I love film and am very interested in the ways in which both film and opera tell stories through visual imagery and through music. I’m always looking for ways to make older European opera more immediate and visceral for an American audience. And Don Giovanni is a piece that has intrigued and puzzled me for a long time – how to deal with his character. Thinking about anti-heroes in an American context, it wasn’t too hard to see that noir might provide an answer.
What effect do you expect this more modern version of a classic to have on audiences?
I hope that audiences will immediately recognize the characters and understand who they are, based on these noir tropes that we all kind of know. Even if you can’t list the attributes of film noir, chances are you know what it looks like and feels like: you know who a femme fatale is, that the young girl is in danger when she meets the anti-hero, that the characters are kind of helpless to change the course of the action. Also, Don Giovanni is an incredibly violent opera, but that sense of violence and danger somehow gets dulled when everyone is running around in velvet capes and feathered hats with pretty swords in their hands. Take that sword and make it a snub-nosed .38 and you begin to get the sense of what we’re really dealing with.
How did you deal with the power dynamics of the male and female characters in the cast?
So the great thing about noir is that some women have power – sexual power – and aren’t afraid of using it. By making Elvira the femme fatale, rather than the crying victim, we immediately change the power dynamic in the opera. Suddenly, Giovanni has a real foil and he has to work much harder. His success is not a given. It also gives me an opportunity to differentiate the women. Donna Anna is the true victim – her life has been torn apart and we share her journey through grief and acceptance. Zerlina, then, is that young girl in a noir film who crosses the anti-hero’s path. You want to scream “run” but at the same time, you can’t fault her for being interested. In many ways, she’s the one who gets to make a choice about what kind of woman she wants to be when she grows up, and she does grow up in the course of the story. I think this noir concept also helps the men – especially Ottavio, who can seem dull in a more traditional setting.

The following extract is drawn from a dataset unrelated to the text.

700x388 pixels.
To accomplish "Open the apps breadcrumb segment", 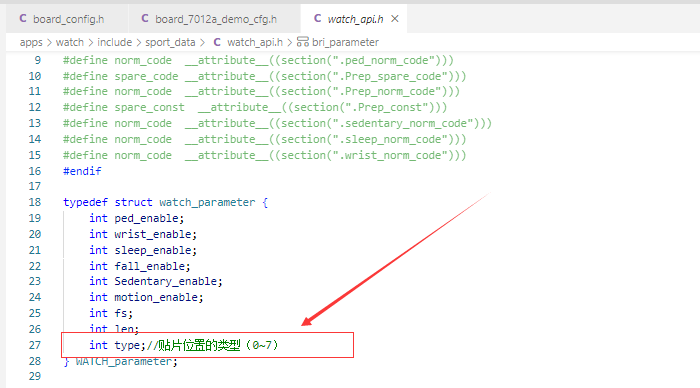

Given the powerlessness of the good characters in a noir film, you can see Ottavio as a good man caught in a terrible situation – he knows the police won’t be any help, and he’s doing his best to navigate some very dangerous waters.
What are you most excited for Pittsburgh audiences to experience through this production?
I can’t wait for Pittsburgh audiences to experience the shock of something both new and instantly recognizable – how we’ve taken a story we all think we know and told it in a way that feels very modern and totally fresh. That’s how Mozart and DaPonte’s audience would have felt. And the show looks just great – there will be so much to look at, and you’ll recognize it and totally understand the world we’ve created. Even skeptical audiences in other cities have told me that they now can’t imagine the opera any other way.
What are your favorite things to do when you’re in Pittsburgh?
I love just wandering around the Strip District – breakfast at Pamela’s (if I can get in!) and great coffee and Italian delicacies I can’t find at home in Portland, Oregon – I’m half Italian so that makes me very happy. Add a trip to the Warhol and the Mattress Factory and that’s a great day off.
“An irresistible classic, Mozart’s Don Giovanni seamlessly combines comedy and tragedy with one of the great musical scores of all time to create one of the world’s favorite operas.
As always, English subtitles will be projected above the stage.